"WE'RE all doomed, Captain Mainwaring. Doomed, I tell ye. Doomed."

You must say this with wild, staring eyes in a Private Frazer voice for this to sound effective. If you're too young to have seen Dad's Army, ask a parent. (Better still, get the DVD; as a comedy of Little England it's a hundred times funnier than Little Britain.)

I've been feeling a bit Frazerish myself this week, owing to environmental guru James Lovelock's prediction that climate change will destroy most of humanity, and sooner than we think. It's not the kind of news one feels able to deal with on a Monday morning, particularly when you return home from the school run to the silent recrimination of cereal bowls and the stale odour of burnt toast.

Still, the TV news bulletins were fixated on what Sven said to the Fake Sheikh, and no one else was reporting that the end of the world was nigh. It seemed a bit of an oversight. Excluding Nostradamus, suicidal cults, near-misses by the odd comet and that man with the sandwich board who used to patrol outside Oxford Circus Tube, it's not often we get told it's all over bar the shouting.

Lovelock doesn't give a precise answer to "How long have we got, doc?", but the prognosis isn't good. According to him, before the end of the century, "Gaia" (his term for the Earth as a self-regulatory control system) will have had her revenge for our environmental messing. All that is likely to be left of the human race is a few breeding pairs in the Arctic, presumably living on makeshift catamarans like Kevin Costner in Waterworld.

I discussed his theory with my partner, who countered it by saying that no one can know anything with certainty about the future. A robust exchange of views ensued, with him refusing to believe it was all over for Homo sapiens. "Frankly, I'm more shocked that Eminem's marrying Kimberly again after he threatened to murder her," he said, flipping through the paper.

The husband, unlike me, is a glass-half-full sort of person. Talk of an apocalypse encourages his Blade Runner fantasies, which have nothing to do with environmental meltdown and a lot to do with Daryl Hannah. It's no good discussing bird flu with him, which is more imminent than the polar bears being wiped out, let alone us lot. If I even suggest we stock up on baked beans and powdered milk I get a talking-to.

Rightly so, you may say. There's no point in worrying about something we've got no control over, whether it's a flu pandemic or global warming. Besides, scientists can't even agree to what extent global warming is occurring - or, indeed, if it is.

Well, excuse me, but that's tosh. As I write, a report on the BBC's Ten O'Clock News reveals that Antarctica is warming more rapidly than anywhere else on Earth and that evidence from deep in the ice proves that greenhouse gasses are to blame. Even I, with a barely scraped A level in geography, can tell this is serious.

Still, environmentalists aren't much better at agreeing. Lovelock, who believes that atmospheric pollution is disguising the true extent of the problem, is so against the further burning of fossil fuels that he's become an unlikely proponent for nuclear energy, enraging the rest of the green movement.

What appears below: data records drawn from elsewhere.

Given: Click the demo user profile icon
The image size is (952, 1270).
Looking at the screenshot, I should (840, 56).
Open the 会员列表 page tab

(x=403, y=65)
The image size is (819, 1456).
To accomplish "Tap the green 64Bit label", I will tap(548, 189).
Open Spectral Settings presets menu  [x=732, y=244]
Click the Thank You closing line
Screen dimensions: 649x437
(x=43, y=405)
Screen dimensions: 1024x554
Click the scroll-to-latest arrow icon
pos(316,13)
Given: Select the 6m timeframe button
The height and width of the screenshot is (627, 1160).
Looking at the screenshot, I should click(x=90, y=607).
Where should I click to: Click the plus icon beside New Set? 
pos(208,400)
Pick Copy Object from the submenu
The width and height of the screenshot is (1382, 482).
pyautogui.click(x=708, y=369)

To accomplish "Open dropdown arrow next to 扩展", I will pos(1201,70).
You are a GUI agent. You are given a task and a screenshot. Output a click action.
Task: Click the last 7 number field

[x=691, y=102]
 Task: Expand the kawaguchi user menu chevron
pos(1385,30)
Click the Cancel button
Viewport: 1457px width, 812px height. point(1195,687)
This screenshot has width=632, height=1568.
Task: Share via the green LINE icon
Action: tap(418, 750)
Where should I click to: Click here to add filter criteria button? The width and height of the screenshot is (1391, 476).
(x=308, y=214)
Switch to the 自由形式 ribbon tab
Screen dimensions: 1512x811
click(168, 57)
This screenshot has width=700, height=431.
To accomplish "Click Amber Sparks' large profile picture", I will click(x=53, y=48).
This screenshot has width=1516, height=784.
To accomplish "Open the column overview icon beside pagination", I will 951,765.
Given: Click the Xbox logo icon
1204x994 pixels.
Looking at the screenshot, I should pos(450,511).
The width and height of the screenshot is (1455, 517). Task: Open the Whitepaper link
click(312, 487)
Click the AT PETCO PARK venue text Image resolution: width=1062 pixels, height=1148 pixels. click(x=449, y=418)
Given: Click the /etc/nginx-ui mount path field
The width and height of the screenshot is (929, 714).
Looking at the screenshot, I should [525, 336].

Putting the fear of God into people doesn't help the environment. It only elicits despair and a "why bother?" reaction. There are other campaigners who believe there is hope, if we move swiftly enough to reduce our emissions. But to reduce them to virtually zero, within the next 50 years? Can we live with the changes we'd need to make? Can we live without them?

WHAT does this mean for our own minute corner of the planet, here in York? The city council wants to reduce the amount of waste we produce and has sent out a consultation leaflet for our views (though not everyone appears to have received it).

I was confused, to say the least, about the two options presented for dealing with residual waste - incineration and mechanical biological treatment - and didn't feel the information provided was sufficient to give an informed answer.

Not that it matters: it seems minds have already been made up. A proposal for one of each is to go to the council's executive shortly, with a view to applying for a Government grant to build a spiffy new incinerator.

In the questionnaire, the partnership's "vision" is described as delivering "a high quality, sustainable, customer-focused and cost-effective waste management service". Laudable as this is, and I don't like to sound picky, but shouldn't visions be - well, visionary? Where is the environment in this?

I certainly didn't know that 11 options for dealing with York's waste had been identified in an earlier consultation paper, as claimed by Green Party councillor Andy D'Agorne. In view of James Lovelock's theory, I'd like to know what those alternatives are before we go lighting a bonfire under our future.